# Slope of a Line Relative to $r$ and $\theta$ Basis Vectors

I was reading Purcell (a well-known physics textbook for E&M) and I stumbled upon something which bothered me. Purcell was trying to explain how to find the slope of a line with respect to the $$r$$ and $$\theta$$ basis vectors for electric field lines. He states: "The slope of a given curve at a given point, relative to the local $$\hat{r}$$ and $$\hat{\theta}$$ basis vectors at that point, is $$dr/(r\, d\theta)$$." I realize that the slope can be found by taking the limit, which will easily lead to the answer he states, but is there some sort of transformation matrix from $$dy/dx$$ to $$dr/(r\, d\theta)$$ or some use of the chain rule/total derivative which will give the same answer for the slope? I'm looking for a general method of finding the slope in a given coordinate system provided the slope in another system.

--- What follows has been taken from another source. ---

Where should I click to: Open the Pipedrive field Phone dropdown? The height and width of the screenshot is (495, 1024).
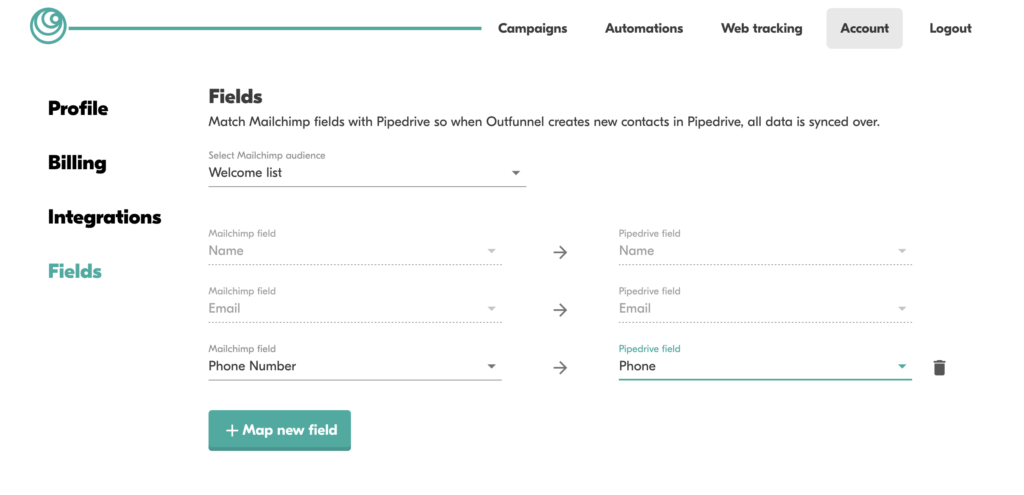click(765, 366)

Let $$r$$ and $$\theta$$ be functions of $$t$$. The polar unit vectors at a point are usually defined to be $$\hat{\mathbf r} = (\cos\theta,\sin\theta) \\ \hat{\mathbf\theta} = (-\sin\theta,\cos\theta).$$ We then have $$\mathbf r = (r\cos\theta,r\sin\theta) = r\hat{\mathbf r}$$ and using the multiplication and chain rules, $$\dot{\mathbf r} = \dot r(\cos\theta,\sin\theta) + r\dot\theta(-\sin\theta,\cos\theta) = \dot r\hat{\mathbf r} + r\dot\theta\hat{\mathbf\theta}.$$ The slope of the tangent vector $$\dot{\mathbf r}$$ is the ratio of its coordinates in this frame.